Study portrays Mormons as outsiders looking in
January 31, 2012
In some ways, Mormonism is the ultimate American religion. Born in America, it was unveiled by an American prophet who believed the Constitution was divinely inspired and the Garden of Eden bloomed in Independence, Mo.
The Church of Jesus Christ of Latter-day Saints has grown from six members gathered around a charismatic New Yorker named Joseph Smith in 1830 to nearly six million believers in the U.S. alone. Richard Ostling, a religion expert and co-author of the book Mormon America, calls it “the most successful faith ever born on American soil.”

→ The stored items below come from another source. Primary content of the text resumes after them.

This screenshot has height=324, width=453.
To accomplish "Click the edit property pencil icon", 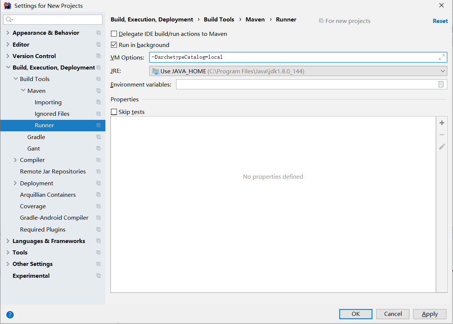I will pos(442,146).
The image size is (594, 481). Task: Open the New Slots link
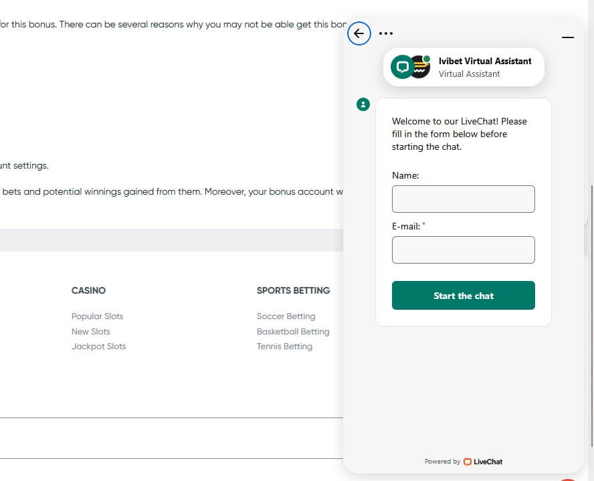tap(91, 332)
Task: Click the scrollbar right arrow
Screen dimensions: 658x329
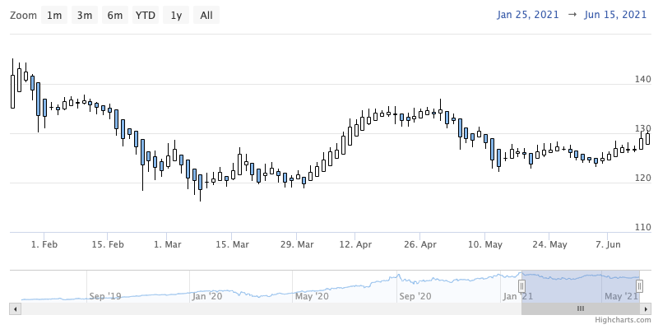Action: tap(644, 308)
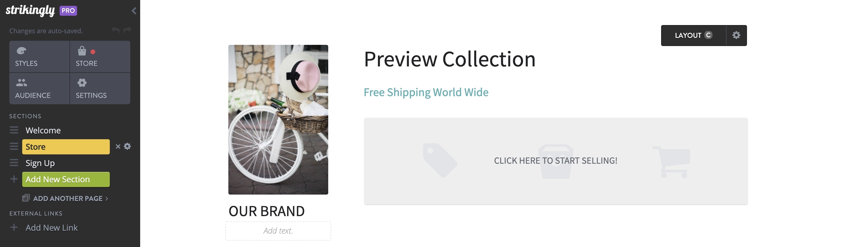The height and width of the screenshot is (247, 841).
Task: Open section settings gear next to Store
Action: tap(127, 146)
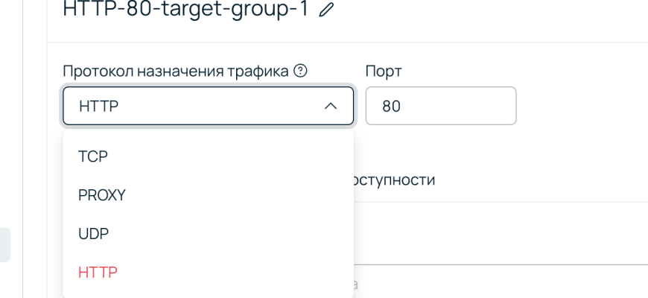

But even as a devout Mormon leads the GOP field for the presidential nomination and the award-winning musical “Book of Mormon” plays to overflow crowds on Broadway, a new survey portrays Mormons as strangers in their own land.
The vast majority of Mormons believe that Americans do not embrace Mormonism as part of mainstream society, and most say Americans know little about their religion. More than half worry about discrimination, according to a survey released recently by the Pew Forum on Religion & Public Life.
“Clearly this is a population that sees itself as outsiders looking in,” said Gregory Smith, a senior researcher at the Pew Forum.
The survey ― called the first of its kind conducted by a non-Mormon organization ― interviewed 1,000 American Mormons between Oct. 25 and Nov. 16, 2011, by telephone, and has a margin of error of plus or minus 5 percentage points.
“I wish the public could see us for our day-to-day doctrines, devotions and practices, which are just like other devout religions,” said George Robinson, 63, a cardiovascular surgeon and local LDS leader in Gadsden, Ala. “Instead, the public either hears pejoratives about us, or focuses on differences, many of which are rarely brought up as part of our religion.”
Still, Robinson and many other Mormons remain upbeat, saying that American attitudes toward their faith are changing for the better.
Nearly nine in 10 Mormons say they are happy with their lives and judge their communities as excellent or good places to live. More than half say the country is ready for a Mormon president.
But most Mormons also say that popular entertainment damages their public image. In recent years, a number of TV shows, such as HBO’s “Big Love” and TLC’s “Sister Wives” have featured polygamous families who belong to offshoots of Mormonism. According to the Pew survey, 86 percent of Mormons believe that polygamy, which the LDS Church banned in 1890, is morally wrong.
Perceptions of anti-Mormons animus are likely also fed by the presidential candidacy of former Massachusetts Gov. Mitt Romney, despite his front-runner status.
While three in four Mormon voters identify as Republican or lean conservative, less than 40 percent believe the GOP is friendly towards Mormons, the Pew survey found. The hostility directed at Romney’s Mormonism by some evangelicals ― a key GOP constituency ― reinforces that perception, Smith said.
Most evangelicals do not believe Mormonism falls within the Christian fold, according to a separate Pew poll, and some have been outspoken about opposing Romney’s candidacy on those grounds. Half of Mormons, according to the Pew survey released Thursday, pick up an unfriendly vibe from evangelicals.
"It’s frustrating that some people are trying to build a hedge of deceit around the church so that people won’t decide to take a look for themselves and find out what our church is all about,” Robinson said.
Most Mormons do not deny the differences between their faith and mainstream Christianity, the survey found. While 97 percent of Mormons believe their faith to be a Christian religion, less than half say it is similar to Catholicism or evangelical Protestantism.
And yet, Mormons remain firm in their religious commitments, even to practices and beliefs that set them apart from mainstream Christianity.
For example, 94 percent believe that the president of the LDS Church is a prophet of God, and that ancient prophets wrote the Book of Mormon. Nearly the same percentage believe that families can be eternally bound in temple ceremonies, and that God the Father and Jesus are separate beings. (Traditional Christianity calls them unified, along with the Holy Spirit.)
“Mormons want acceptance, but not assimilation,” LDS spokesman Michael Otterson wrote in The Washington Post in mid-January. “No church leader I have ever heard preach has suggested that Mormons should drop their distinctiveness ― the very characteristics that the Pew study identifies ― in order to become more popular with the world at large.”
In fact, Mormons are among the most committed religious groups in America, according to the Pew survey. More than 8 in 10 say they pray daily; three-quarters attend weekly religious services; and 82 percent say religion is very important in their lives. Only Jehovah’s Witnesses approach Mormons’ religiosity, Smith said.